There is no longer any doubt. Russia was responsible for the assassination of Alexander Litvinenko on UK soil by lacing his tea with radioactive polonium 210. Litvinenko was a former KGB and FSB agent who defected to the UK and became an outspoken critic of Vladimir Putin. Last week the European Court of Human Rights (ECHR) confirmed what had long been suspected, but denied by the Kremlin – that his murderers, Andrei Lugovoy and Dmitry Kovtun, ‘had been acting as agents of the Russian State‘. The court’s findings come in the wake of the UK counterterrorism police also bringing charges against a ‘senior Russian military intelligence officer‘ for the attempted assassination of former double agent Sergei Skripal and his daughter, Yulia, with the nerve agent Novichok.

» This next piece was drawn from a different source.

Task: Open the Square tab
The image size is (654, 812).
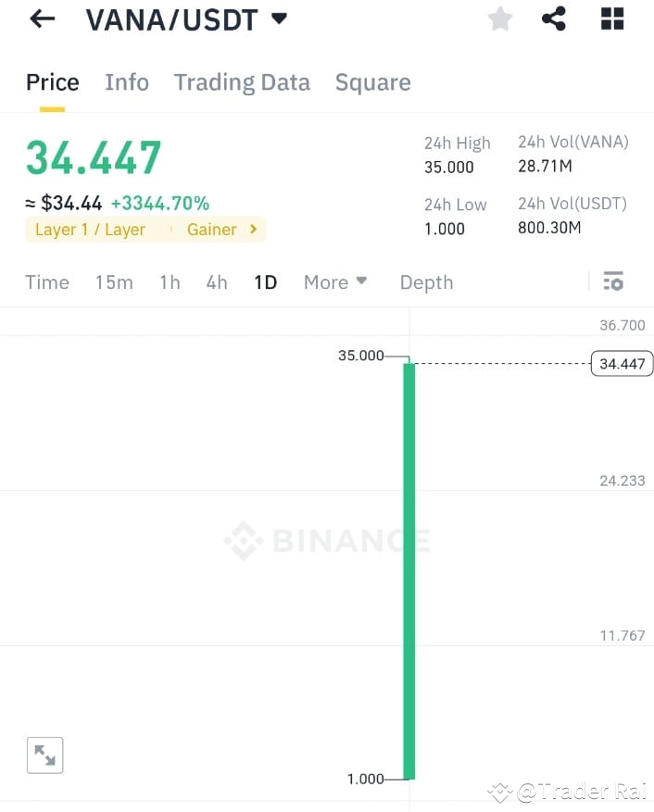Action: (372, 82)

These recent developments raise broader questions about the safety of political refugees in the UK. Despite coming here seeking sanctuary, many are still hunted down by the states from which they fled. It’s not just Litvinenko and Skripal, women who have fled persecution and enslavement by Isis have also been targeted. As of 2019, the UK had resettled around 15,000 Syrian refugees. But at the same time Britain is beginning to allow the return and rehabilitation of former Isis fighters. As it is impossible for UK security services to monitor all returned jihadis, there is a real risk that some could pursue their former victims. This has already happened in Germany, where a Yazidi woman who had been trafficked came face to face with her Isis captor, and was subsequently threatened by him. While this issue was reported, German police said there was nothing they could do.
Not only are these refugees targeted by the states from which they escaped, but even when the police do manage to identify those responsible for these crimes, very little can be or has been done to hold them accountable. They are often protected by their countries, and it seems that the UK is unable to do much more than verbally condemn these acts.
The whole notion of asylum is meaningless if refugees are still subject to intimidation by their home nation. Amid conversations about refugees from Hong Kong and Afghanistan coming to the UK, we must consider how Britain can offer better protection from spies and agents working for hostile states. As it stands, the UK seems neither willing nor capable of putting a stop to the targeting of political refugees. Other nations have had to deal with similar threats and have managed them in different ways. While there is not one clear solution, there are ways the UK can better maintain the safety of defectors and the integrity of its promises.
First, the Government must ensure that the identity of political refugees is thoroughly concealed, and that their homes are properly monitored. This will protect not only the refugees themselves, but their neighbours who – as the death of Dawn Sturgess from Novichok poisoning proves – can become collateral damage.
Second, there needs to be more comprehensive vetting of those who enter the UK from high risk nations to ensure they don’t pose a risk to public safety here.
Finally, it should be made clear to political refugees that the state does not have the capacity to fully ensure their safety after granting asylum. Those who gain UK residency should be made aware of potential risks they may face and offered training on how to stay safe on a day-to-day basis.
With these small but deliberate steps the Government could send a message to asylum seekers, and to hostile states, that Britain will always be a safe haven and is prepared to fight for its citizens.